Столь же заметные фамилии носили и другие работники этого учреждения — Коробочка, Хлестаков, Собакевич. Взрослые дяди, завороженные официальными запросами на бланках с печатью, принимали все всерьез. Завершилась мистификация тем, что какой-то умный чиновник заподозрил обман. Но десятки начальников попались. Все они разоблачались «Крокодилом» как ротозеи и невежды, глупцы и головотяпы.

Фельетон получился очень смешным. Его передали в высшие инстанции. Все Политбюро очень смеялось, одобряло, но выпустить в свет без благословения Сталина никто не решался.

Сталин же в это время отдыхал где-то под Сочи. Послали материал к нему. Он посмотрел и сказал: "Какая страшная Россия".

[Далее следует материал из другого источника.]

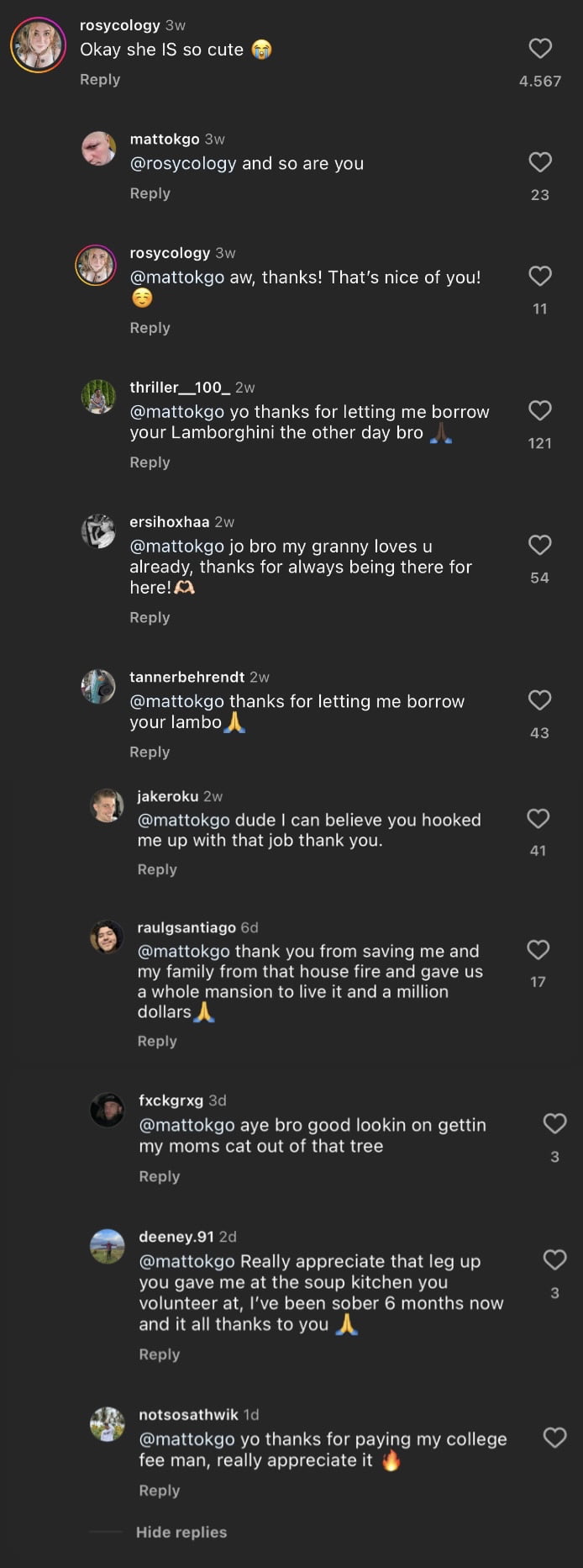Open rosycology's profile picture at top
Viewport: 583px width, 1568px height.
38,45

Печатать не велел. Однако приказал наказать конкретных виновников, разоблачавшихся в фельетоне.

Жест великодушия

В начале 30-х годов в городе Нежине жила дочка уборщицы, проявлявшая музыкальные способности, однако у нее не было рояля и она написала об этом Сталину. Через некоторое время девочке прислали рояль. Весь город и все его дальние и ближние окрестности немедленно узнали об этом и бурно обсуждали это событие, что способствовало популярности Сталина.